### Stated exercise 1
Convert the listing, from the line with "Select the straight line tool" to the line with "Where should I click to: Open", into a JSON list of strings, one string per line, leaving out blank lines.

### Excerpt to read
--- Begin ---
# A short tour



## dawinter (Jan 2, 2008)

I finally joined the world of Youtube and did a video. 

Boy. A person can sure spend a whole lot of 'modelling time' NOT doing modelling. This is some of that time.

Enjoy the movie. http://www.youtube.com/watch?v=HikRv7WHTcE


----------



## SteveC (Jan 2, 2008)

Dave

The layout and rolling stock looks great as usual, and you really out did yourself with that video.


----------



## Rod Fearnley (Jan 2, 2008)

Thanks Dave. A great start to my day.


----------



## kormsen (Oct 27, 2009)

after closing my mouth again - how many years of work did i see in that video?


----------



## grabnet (Feb 24, 2009)

A very nice video. Excellent modeling!!!

Doc Tom


----------



## Totalwrecker (Feb 26, 2009)

Very nice vid and layout, you have an eye for detail, my nit-picking eye couldn't find a thing! ha ha. 

John


----------



## DennisB (Jan 2, 2008)

I am working on my first indoor layout. This has been an inspiration. Thank you for taking the time for posting this. Regards, Dennis.


----------



## Phippsburg Eric (Jan 10, 2008)

Dave-- 

It was fun to see what can be done indoors with G-gauge trains! How large is your layout? I didnt get the feeling of huge open spaces but did get the feeling of lots of interesting scenes!


----------



## Henson (Jan 2, 2008)

Great job, thanks for posting.


----------



## dawinter (Jan 2, 2008)

Thanks for the nice words guys. I'm actually a little bit embarrassed about the video but it was a rush job and I didn't have a clue how to use the movie maker. I bought Studio HD and fumbled around with it for a day or two just to get the basics organized. There is waaay to much in one of those programs. But there it is.

Talk about nit picking! Funny how a still photo will show up that glaring error as soon as you see it even though you've spent hours getting the set just right. Jeez! Just watch your own video and see how that goes. So for the record: If you see something amiss in this movie, I meant to do that. 

How many years have I been stuck in the basement you ask? Moved into this house that we built ourselves on the Victoria Day long weekend (24th of May for my American friends) in 2001. I still have a steady three months work to do down here and I will be spread out over about two years - at least. My present project, AirWire drop-ins in everything, will take till spring for sure so that will keep me from actual layout work.
--- End ---
### Stated exercise 2
Answer these questions about the forum thread on the layout video:
(a) What program did dawinter buy to make the video?
(b) On which long weekend, and in what year, did dawinter move into the house?
(c) What is DennisB working on?

### Given information
--- Begin ---
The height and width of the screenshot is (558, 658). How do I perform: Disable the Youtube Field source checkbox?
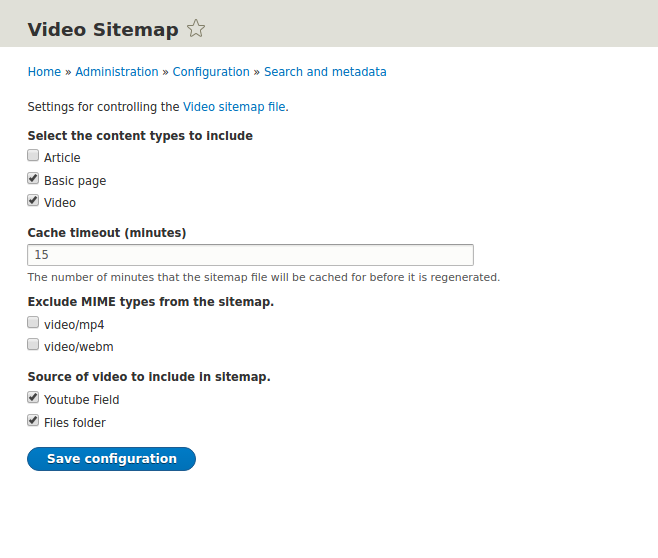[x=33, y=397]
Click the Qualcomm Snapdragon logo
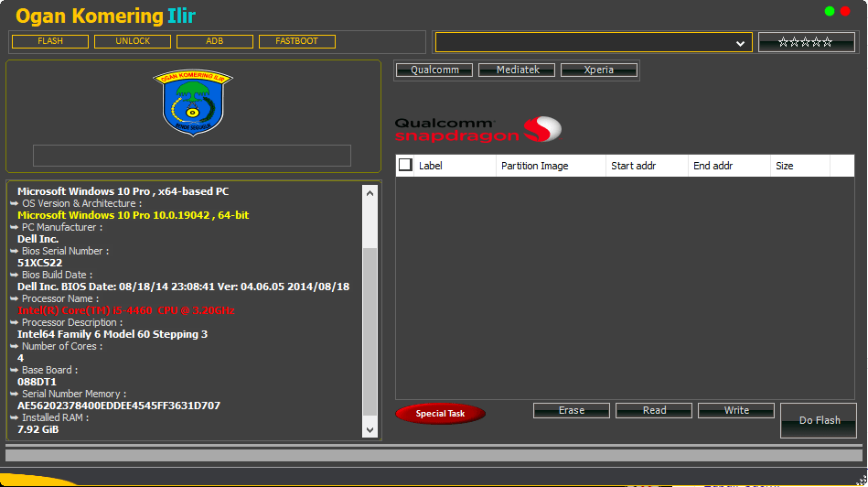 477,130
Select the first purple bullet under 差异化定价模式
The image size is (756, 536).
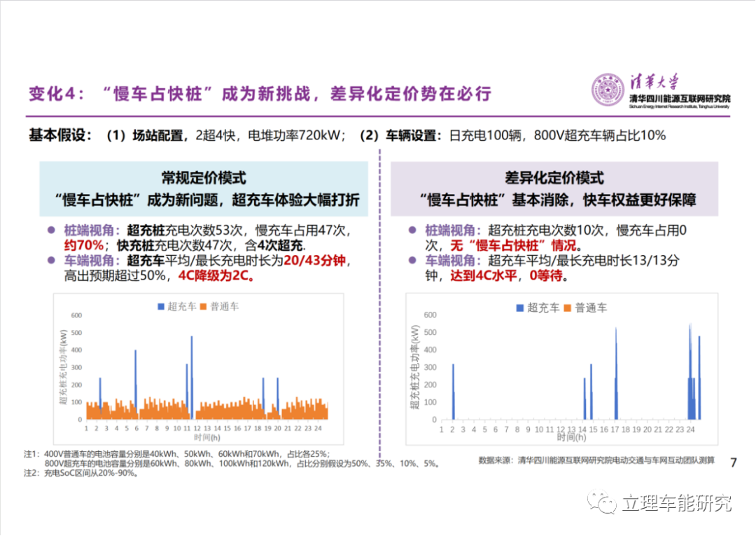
--- End ---
--- Begin ---
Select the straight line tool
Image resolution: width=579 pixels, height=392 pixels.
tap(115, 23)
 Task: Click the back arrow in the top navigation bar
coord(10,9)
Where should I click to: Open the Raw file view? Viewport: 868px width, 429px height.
--- End ---
--- Begin ---
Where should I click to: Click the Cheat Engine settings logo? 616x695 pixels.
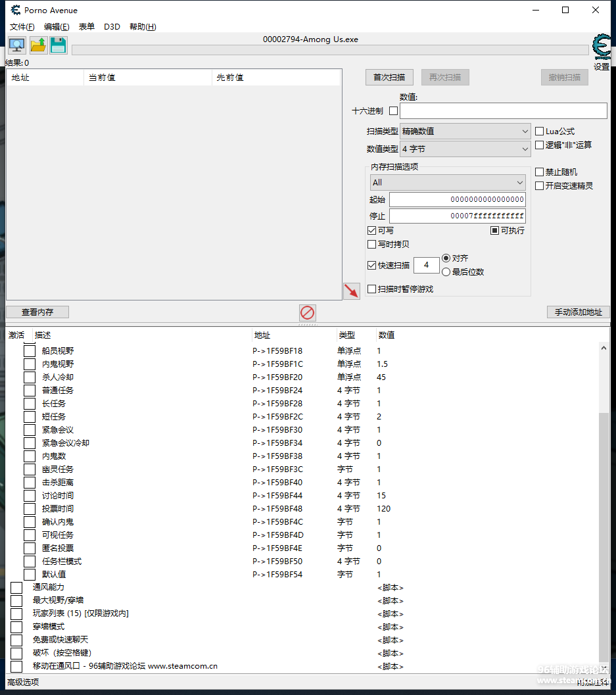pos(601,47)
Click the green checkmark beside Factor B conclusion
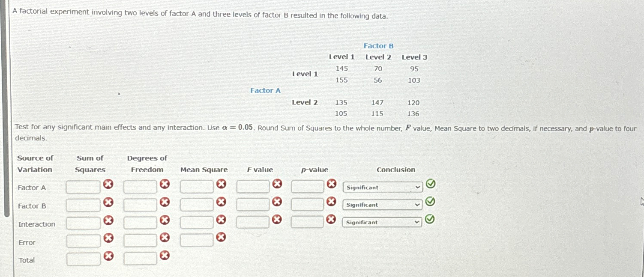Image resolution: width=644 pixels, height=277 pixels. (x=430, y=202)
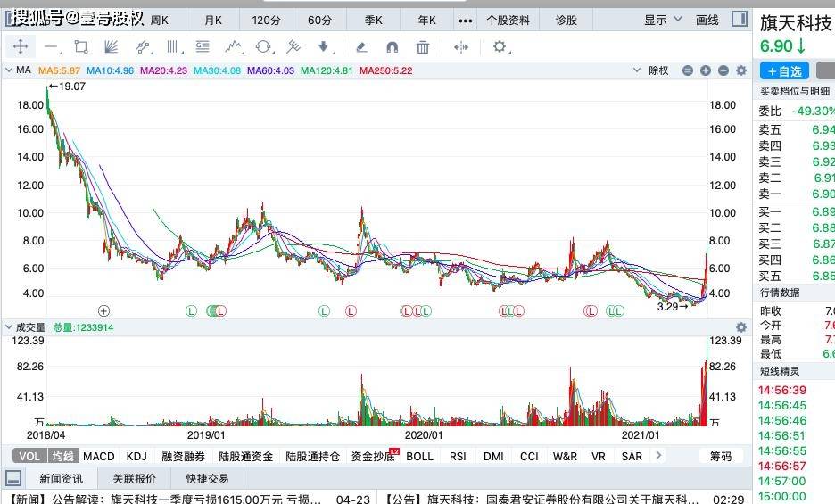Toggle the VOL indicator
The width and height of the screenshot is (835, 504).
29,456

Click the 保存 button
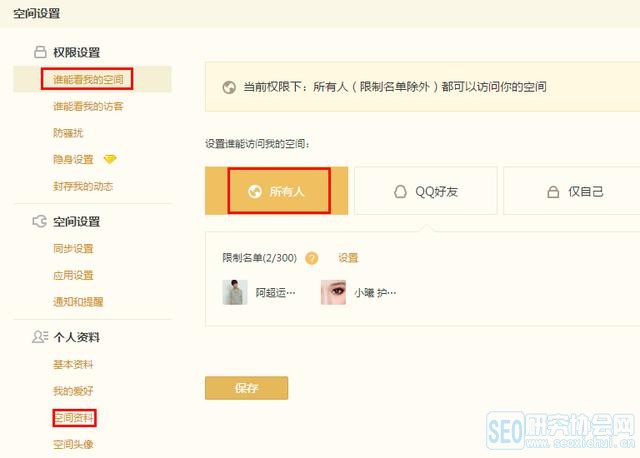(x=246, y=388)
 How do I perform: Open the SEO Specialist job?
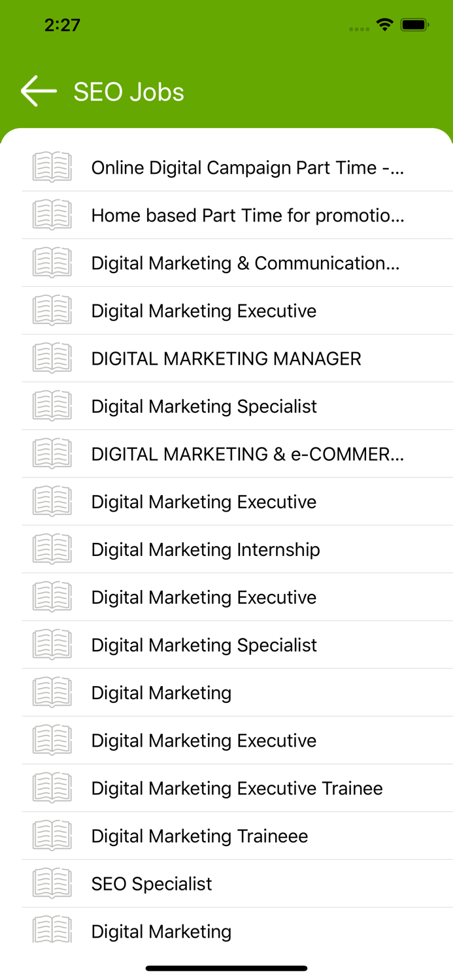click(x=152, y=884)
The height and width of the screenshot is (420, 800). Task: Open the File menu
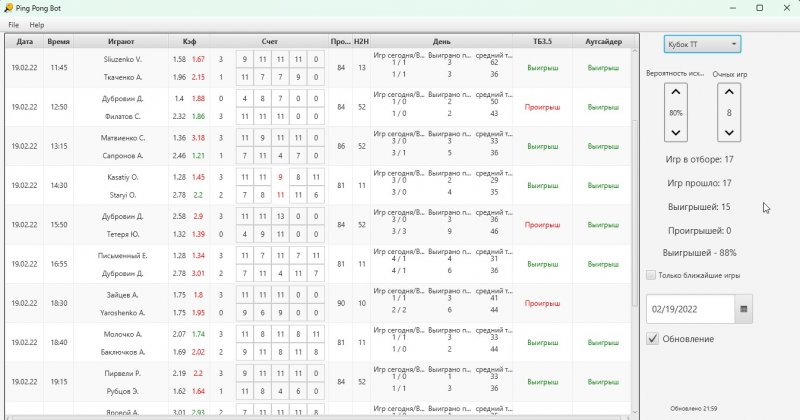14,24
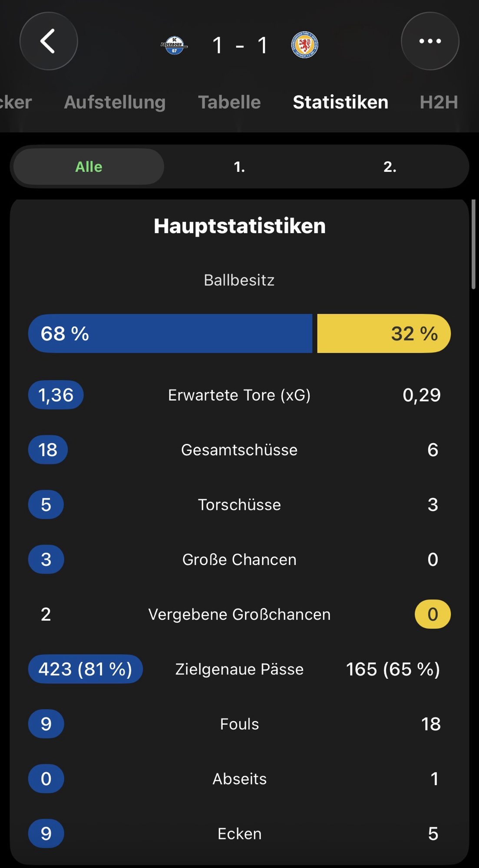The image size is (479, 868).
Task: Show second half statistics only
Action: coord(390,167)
--- End ---
### Right answer 1
[
  "Select the straight line tool",
  "Image resolution: width=579 pixels, height=392 pixels.",
  "tap(115, 23)",
  " Task: Click the back arrow in the top navigation bar",
  "coord(10,9)",
  "Where should I click to: Open the Raw file view? Viewport: 868px width, 429px height."
]

### Right answer 2
(a) Studio HD
(b) The Victoria Day long weekend, in 2001
(c) His first indoor layout